In wake of Tivicay approval, MSF asks, 'when will people in developing countries have access?'

As the US Food and Drug Administration approved the new HIV drug Tivicay (dolutegravir) late Monday (The Pharma Letter August 13), international medical humanitarian organization Medecins Sans Frontieres (MSF) questioned when people in developing countries would be able to access this promising new drug.

Studies have shown dolutegravir, a drug from the potent new integrase inhibitor class of drugs, to be well-tolerated and extremely effective in stopping replication of the HIV virus, with a high barrier to HIV resistance.
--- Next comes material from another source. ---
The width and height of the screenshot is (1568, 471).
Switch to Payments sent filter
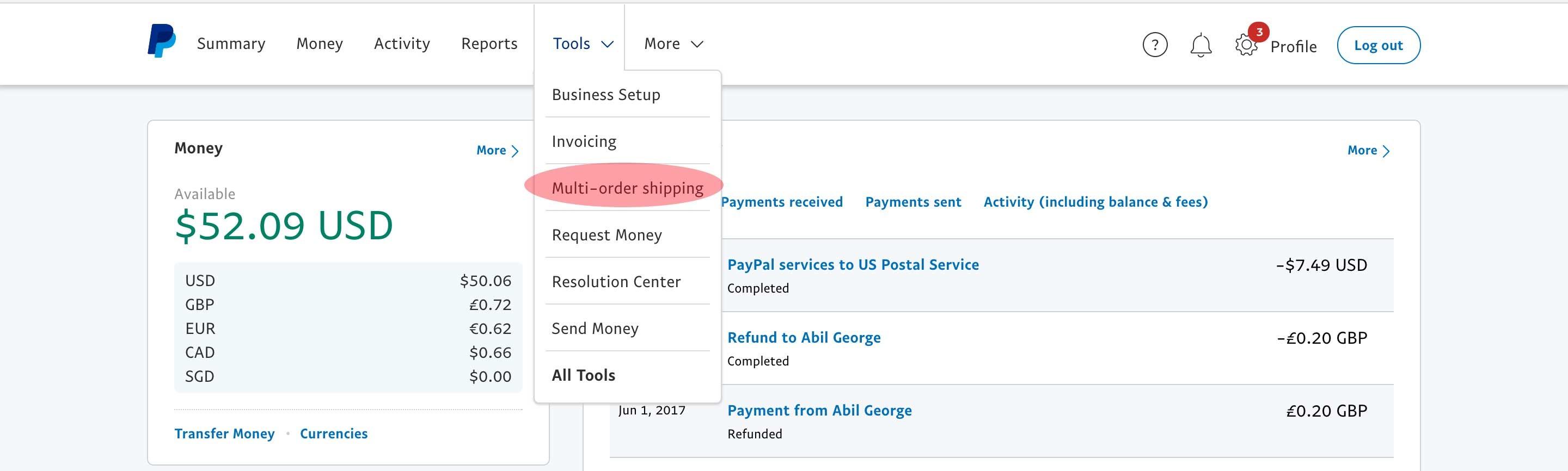(x=913, y=202)
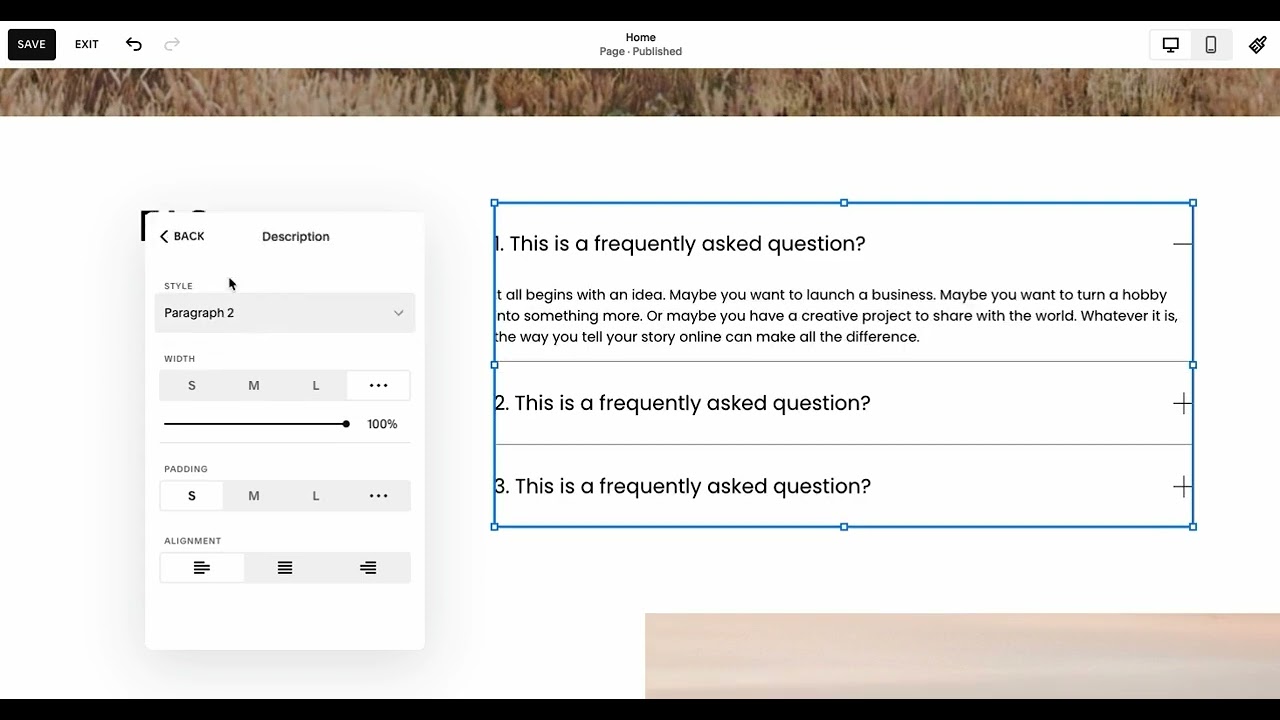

Given its advantages over drugs in the same class and those widely used today, dolutegravir will likely become part of first-line therapy in wealthy countries, says MSF. However, it is still unclear whether people across the developing world will have access to dolutegravir, as initial indications from the drug’s producer ViiV Healthcare, a joint venture of GlaxoSmithKline (LSE: GSK), Pfizer (NYSE:PFE) and Shionogi (TYO: 4507) to enable affordable access have not been encouraging.

“Based on studies to date, dolutegravir holds important advantages for use in developing countries, but as treatment providers, our biggest concern is what the price will be,” said Manica Balasegaram, executive director of MSF’s Access Campaign, adding: “A promising new drug will only translate into more lives saved if it is affordable, so that people who need it have access.”